Skandal im Märkischen Kreis: Schweinezuchtbetrieb verliert Zertifizierung nach Tierschutzverstößen
Adriana SchachtSkandal im Märkischen Kreis: Schweinezuchtbetrieb verliert Zertifizierung nach Tierschutzverstößen
Schweinemastbetrieb im Märkischen Kreis: Schwerwiegende Verstöße gegen den Tierschutz aufgedeckt
Ein Schweinezuchtbetrieb im Märkischen Kreis (Nordrhein-Westfalen) ist wegen gravierender Verstöße gegen das Tierschutzrecht in die Kritik geraten. Verdeckt aufgenommene Videoaufnahmen der Tierrechtsorganisation Aninova zeigen schockierende Zustände – darunter verletzte Schweine und verendete Ferkel. Nach Bestätigung der Missstände durch behördliche Kontrollen wurde dem Betrieb die Zertifizierung entzogen.

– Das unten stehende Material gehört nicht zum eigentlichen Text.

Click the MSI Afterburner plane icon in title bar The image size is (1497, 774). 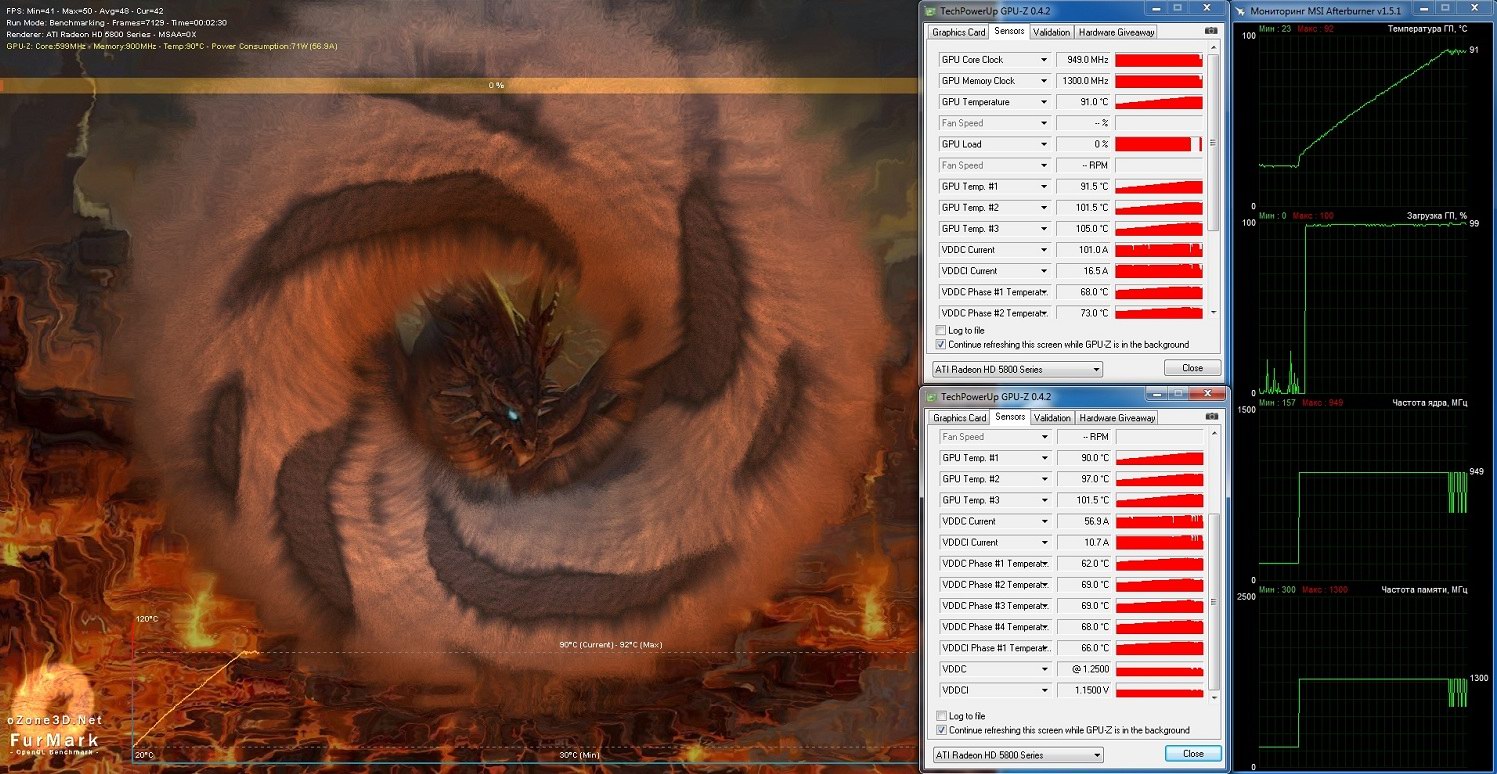(x=1241, y=10)
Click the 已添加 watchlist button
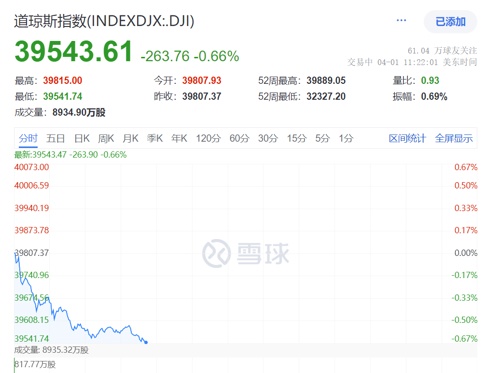Screen dimensions: 500x373 [450, 22]
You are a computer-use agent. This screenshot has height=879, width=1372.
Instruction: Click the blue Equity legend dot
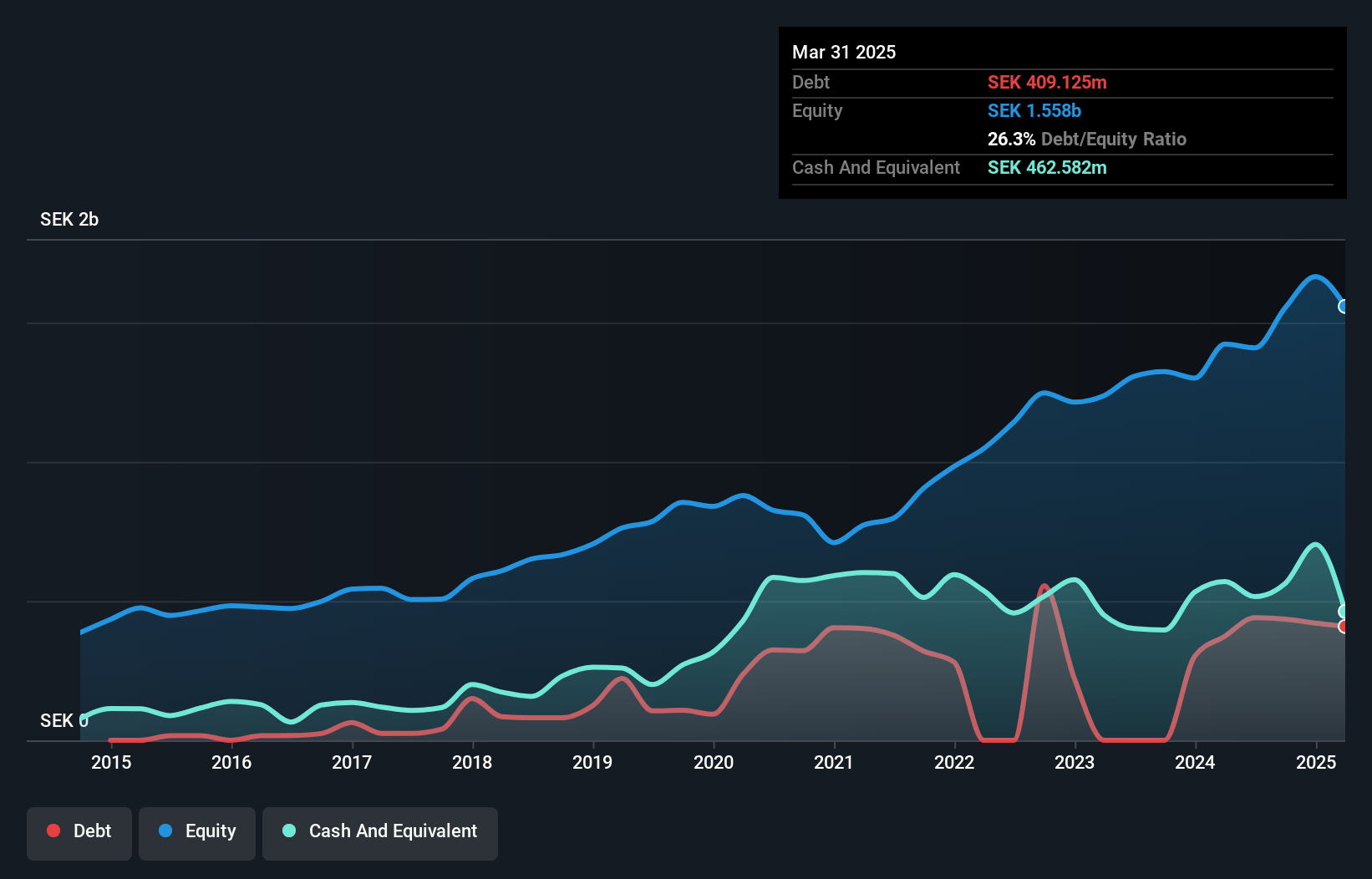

Am 10. Oktober veröffentlichte Aninova das Bildmaterial, das vernachlässigte Tiere und heruntergekommene Stallanlagen dokumentiert. Die auf Instagram geteilten Aufnahmen verbreiteten sich rasant und erreichten über eine halbe Million Aufrufe. Die Behörden wurden alarmiert, während die Organisation Strafanzeige gegen den Landwirt erstattete, der zugleich eine Führungsposition im Rheinland-Nassau Bauern- und Winzerverband innehat.
Am 14. Oktober fanden zwei unabhängige Kontrollen statt: Das QS-Qualitätssicherungssystem führte eine Notfallprüfung durch und entzog dem Betrieb umgehend die Zertifizierung – begründet mit toten Tieren und untragbaren Haltungsbedingungen. Parallel deckte das örtliche Veterinäramt bei einer eigenen Begehung Hygienemängel und weitere Tierschutzverstöße auf.
Das QS-System ging noch einen Schritt weiter und setzte den für frühere Kontrollen zuständigen Prüfer vorläufig aus. Wegen Bedenken hinsichtlich seiner Neutralität wurde ihm untersagt, künftig Audits in allen tierhaltenden Betrieben durchzuführen. Auf Nachfrage erklärte ein Sprecher des Bauernverbands, von dem Betrieb keine Kenntnis zu haben, und lehnte Stellungnahmen zu Personalangelegenheiten ab.
Aninova kritisierte die Doppelfunktion des Landwirts als Interessenvertreter und gleichzeitigem Verantwortlichen für die dokumentierten Missstände. Der Betrieb war bereits in der Vergangenheit bei Kontrollen durchgefallen – noch vor den aktuellen Enthüllungen.
Nach dem Entzug der Zertifizierung drohen dem Betrieb nun rechtliche Konsequenzen. Die von Aninova eingereichte Strafanzeige wird von den Behörden geprüft. Der Fall wirft zudem grundsätzliche Fragen zur Kontrolle in der Nutztierhaltung auf – insbesondere dann, wenn Prüfer und Betriebsinhaber in Interessenkonflikten stehen.